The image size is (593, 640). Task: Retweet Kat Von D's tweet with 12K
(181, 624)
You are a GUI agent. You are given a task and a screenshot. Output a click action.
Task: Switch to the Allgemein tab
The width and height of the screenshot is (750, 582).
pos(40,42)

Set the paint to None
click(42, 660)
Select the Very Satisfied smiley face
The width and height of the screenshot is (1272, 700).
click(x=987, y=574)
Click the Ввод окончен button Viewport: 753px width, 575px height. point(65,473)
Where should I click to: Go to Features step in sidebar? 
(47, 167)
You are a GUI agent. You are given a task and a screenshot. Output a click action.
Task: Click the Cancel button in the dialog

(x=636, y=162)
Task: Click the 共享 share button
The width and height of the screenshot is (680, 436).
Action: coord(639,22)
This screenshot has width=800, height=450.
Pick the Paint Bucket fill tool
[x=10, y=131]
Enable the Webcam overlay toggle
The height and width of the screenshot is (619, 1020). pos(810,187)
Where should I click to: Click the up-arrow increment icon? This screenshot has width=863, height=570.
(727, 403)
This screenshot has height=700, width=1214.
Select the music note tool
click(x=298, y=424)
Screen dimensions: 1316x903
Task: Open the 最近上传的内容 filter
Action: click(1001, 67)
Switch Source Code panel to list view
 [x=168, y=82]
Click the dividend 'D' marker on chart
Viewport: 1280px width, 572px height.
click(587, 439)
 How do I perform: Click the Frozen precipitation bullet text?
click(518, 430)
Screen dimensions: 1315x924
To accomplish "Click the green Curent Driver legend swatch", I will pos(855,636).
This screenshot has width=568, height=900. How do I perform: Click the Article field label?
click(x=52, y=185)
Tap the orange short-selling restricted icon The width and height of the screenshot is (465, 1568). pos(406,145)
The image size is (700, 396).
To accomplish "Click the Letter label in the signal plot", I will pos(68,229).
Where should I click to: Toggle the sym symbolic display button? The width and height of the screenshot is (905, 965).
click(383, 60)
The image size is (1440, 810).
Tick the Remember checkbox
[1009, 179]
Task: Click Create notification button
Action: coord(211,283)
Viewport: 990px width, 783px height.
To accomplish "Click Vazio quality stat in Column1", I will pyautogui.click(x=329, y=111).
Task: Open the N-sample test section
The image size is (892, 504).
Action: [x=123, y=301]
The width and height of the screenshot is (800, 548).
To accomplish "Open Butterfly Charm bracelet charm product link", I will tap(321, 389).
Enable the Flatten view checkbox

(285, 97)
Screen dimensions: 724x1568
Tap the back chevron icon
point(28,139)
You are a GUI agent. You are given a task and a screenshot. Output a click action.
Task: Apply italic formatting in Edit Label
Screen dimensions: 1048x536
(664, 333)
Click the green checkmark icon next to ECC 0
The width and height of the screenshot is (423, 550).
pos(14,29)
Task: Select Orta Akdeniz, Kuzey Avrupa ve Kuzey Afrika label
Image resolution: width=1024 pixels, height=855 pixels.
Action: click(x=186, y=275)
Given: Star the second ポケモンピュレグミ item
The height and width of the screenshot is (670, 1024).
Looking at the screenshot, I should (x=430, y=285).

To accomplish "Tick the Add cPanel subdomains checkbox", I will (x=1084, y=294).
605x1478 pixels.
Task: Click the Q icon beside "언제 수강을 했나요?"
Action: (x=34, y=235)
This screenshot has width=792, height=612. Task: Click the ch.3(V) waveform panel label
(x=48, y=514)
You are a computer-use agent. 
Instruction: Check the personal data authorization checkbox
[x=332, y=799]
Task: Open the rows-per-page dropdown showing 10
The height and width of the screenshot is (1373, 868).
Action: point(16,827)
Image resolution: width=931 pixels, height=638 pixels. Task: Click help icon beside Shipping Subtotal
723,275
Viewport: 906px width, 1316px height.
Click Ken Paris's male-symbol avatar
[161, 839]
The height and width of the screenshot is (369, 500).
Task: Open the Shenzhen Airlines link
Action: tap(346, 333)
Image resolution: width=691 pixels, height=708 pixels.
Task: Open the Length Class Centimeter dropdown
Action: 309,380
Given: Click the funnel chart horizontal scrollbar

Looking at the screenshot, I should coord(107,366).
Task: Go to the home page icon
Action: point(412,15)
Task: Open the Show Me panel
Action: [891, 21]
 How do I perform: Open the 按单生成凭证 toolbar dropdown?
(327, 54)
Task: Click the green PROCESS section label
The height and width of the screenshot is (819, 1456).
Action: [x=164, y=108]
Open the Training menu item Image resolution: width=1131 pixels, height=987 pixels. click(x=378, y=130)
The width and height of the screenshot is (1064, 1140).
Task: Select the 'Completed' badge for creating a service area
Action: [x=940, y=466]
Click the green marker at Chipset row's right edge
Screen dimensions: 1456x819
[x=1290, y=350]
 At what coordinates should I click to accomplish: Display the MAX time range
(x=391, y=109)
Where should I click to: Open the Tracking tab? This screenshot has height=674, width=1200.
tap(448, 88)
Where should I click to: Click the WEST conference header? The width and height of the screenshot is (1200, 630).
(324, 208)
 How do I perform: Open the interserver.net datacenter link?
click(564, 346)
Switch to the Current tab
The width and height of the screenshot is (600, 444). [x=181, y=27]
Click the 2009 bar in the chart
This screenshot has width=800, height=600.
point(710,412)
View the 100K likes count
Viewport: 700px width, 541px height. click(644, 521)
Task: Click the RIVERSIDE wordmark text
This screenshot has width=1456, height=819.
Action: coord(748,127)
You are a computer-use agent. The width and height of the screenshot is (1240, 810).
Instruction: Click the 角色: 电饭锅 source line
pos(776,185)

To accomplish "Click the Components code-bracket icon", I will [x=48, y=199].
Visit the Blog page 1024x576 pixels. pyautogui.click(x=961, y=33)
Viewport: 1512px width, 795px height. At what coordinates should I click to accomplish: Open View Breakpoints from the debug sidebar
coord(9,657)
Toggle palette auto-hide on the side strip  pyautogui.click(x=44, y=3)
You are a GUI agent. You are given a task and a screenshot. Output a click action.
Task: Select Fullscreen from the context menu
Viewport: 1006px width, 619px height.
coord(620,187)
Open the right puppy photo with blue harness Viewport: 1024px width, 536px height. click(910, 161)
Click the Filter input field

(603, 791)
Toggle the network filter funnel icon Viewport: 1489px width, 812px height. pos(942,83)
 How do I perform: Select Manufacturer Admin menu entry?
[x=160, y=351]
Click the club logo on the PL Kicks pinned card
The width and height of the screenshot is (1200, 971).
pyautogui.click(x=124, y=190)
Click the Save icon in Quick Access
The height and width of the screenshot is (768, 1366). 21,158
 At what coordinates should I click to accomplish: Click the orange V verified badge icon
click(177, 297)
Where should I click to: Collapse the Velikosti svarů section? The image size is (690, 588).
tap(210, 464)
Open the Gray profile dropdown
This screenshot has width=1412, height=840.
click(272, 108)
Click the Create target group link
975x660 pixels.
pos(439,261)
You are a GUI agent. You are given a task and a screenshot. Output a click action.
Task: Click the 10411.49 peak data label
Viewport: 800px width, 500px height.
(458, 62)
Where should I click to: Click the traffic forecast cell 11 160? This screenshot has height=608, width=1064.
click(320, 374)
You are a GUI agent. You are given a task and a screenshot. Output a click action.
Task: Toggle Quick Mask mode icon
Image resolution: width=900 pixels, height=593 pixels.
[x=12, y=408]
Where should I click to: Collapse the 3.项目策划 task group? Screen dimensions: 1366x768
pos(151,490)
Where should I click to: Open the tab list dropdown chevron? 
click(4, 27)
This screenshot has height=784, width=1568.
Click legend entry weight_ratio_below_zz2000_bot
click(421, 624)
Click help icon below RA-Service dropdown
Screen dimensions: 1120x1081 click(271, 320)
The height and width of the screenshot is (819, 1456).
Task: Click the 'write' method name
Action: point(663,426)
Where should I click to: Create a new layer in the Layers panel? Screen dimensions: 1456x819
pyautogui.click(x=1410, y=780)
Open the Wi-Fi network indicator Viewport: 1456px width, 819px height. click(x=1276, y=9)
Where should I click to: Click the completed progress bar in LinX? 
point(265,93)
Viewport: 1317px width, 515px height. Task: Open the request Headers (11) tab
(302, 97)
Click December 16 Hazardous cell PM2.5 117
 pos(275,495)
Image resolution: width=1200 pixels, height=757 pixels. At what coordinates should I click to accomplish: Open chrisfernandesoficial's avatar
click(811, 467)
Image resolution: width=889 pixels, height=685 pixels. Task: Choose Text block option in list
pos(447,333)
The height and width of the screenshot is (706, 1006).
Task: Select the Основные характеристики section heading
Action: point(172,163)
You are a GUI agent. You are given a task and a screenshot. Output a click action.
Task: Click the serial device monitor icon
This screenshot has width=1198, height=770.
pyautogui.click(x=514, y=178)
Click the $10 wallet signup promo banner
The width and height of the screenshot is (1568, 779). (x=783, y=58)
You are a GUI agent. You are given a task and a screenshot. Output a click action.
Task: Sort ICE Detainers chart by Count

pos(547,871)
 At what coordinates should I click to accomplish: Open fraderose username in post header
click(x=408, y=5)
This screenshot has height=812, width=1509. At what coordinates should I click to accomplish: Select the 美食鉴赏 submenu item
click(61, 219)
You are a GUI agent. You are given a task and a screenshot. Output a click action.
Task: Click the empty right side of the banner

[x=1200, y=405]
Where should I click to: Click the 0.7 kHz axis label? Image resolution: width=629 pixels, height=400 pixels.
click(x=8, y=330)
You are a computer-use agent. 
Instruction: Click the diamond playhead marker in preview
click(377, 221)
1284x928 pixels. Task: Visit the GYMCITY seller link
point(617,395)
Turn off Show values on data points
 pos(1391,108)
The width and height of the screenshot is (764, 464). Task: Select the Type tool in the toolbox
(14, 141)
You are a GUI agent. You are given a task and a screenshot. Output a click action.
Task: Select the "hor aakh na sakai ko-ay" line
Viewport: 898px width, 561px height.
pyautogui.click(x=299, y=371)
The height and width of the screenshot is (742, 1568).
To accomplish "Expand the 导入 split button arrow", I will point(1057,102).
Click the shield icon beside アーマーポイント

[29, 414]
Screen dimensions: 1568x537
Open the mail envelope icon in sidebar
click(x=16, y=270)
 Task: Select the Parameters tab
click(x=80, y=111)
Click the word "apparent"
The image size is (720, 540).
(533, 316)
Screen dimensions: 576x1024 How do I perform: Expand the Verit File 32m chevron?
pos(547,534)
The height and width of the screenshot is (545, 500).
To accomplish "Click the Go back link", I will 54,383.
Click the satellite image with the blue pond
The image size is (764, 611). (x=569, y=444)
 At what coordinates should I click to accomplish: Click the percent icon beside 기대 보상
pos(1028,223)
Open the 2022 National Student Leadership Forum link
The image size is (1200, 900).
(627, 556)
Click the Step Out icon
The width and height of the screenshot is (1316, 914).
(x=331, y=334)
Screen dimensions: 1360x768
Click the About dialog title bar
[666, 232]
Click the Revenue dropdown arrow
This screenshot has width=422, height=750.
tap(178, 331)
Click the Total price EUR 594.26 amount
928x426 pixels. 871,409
::::
Put the rows in the stretch from the line containing "View the 100K likes count" through the line containing "click(177, 297)" into a numbered list, leaving out any blank lines.

◆ THE SOLUTION ◆
1. View the 100K likes count
2. Viewport: 700px width, 541px height. click(644, 521)
3. Task: Click the RIVERSIDE wordmark text
4. This screenshot has width=1456, height=819.
5. Action: coord(748,127)
6. You are a computer-use agent. The width and height of the screenshot is (1240, 810).
7. Instruction: Click the 角色: 电饭锅 source line
8. pos(776,185)
9. To accomplish "Click the Components code-bracket icon", I will [x=48, y=199].
10. Visit the Blog page 1024x576 pixels. pyautogui.click(x=961, y=33)
11. Viewport: 1512px width, 795px height. At what coordinates should I click to accomplish: Open View Breakpoints from the debug sidebar
12. coord(9,657)
13. Toggle palette auto-hide on the side strip  pyautogui.click(x=44, y=3)
14. You are a GUI agent. You are given a task and a screenshot. Output a click action.
15. Task: Select Fullscreen from the context menu
16. Viewport: 1006px width, 619px height.
17. coord(620,187)
18. Open the right puppy photo with blue harness Viewport: 1024px width, 536px height. click(910, 161)
19. Click the Filter input field
20. (603, 791)
21. Toggle the network filter funnel icon Viewport: 1489px width, 812px height. pos(942,83)
22.  How do I perform: Select Manufacturer Admin menu entry?
23. [x=160, y=351]
24. Click the club logo on the PL Kicks pinned card
25. The width and height of the screenshot is (1200, 971).
26. pyautogui.click(x=124, y=190)
27. Click the Save icon in Quick Access
28. The height and width of the screenshot is (768, 1366). 21,158
29.  At what coordinates should I click to accomplish: Click the orange V verified badge icon
30. click(177, 297)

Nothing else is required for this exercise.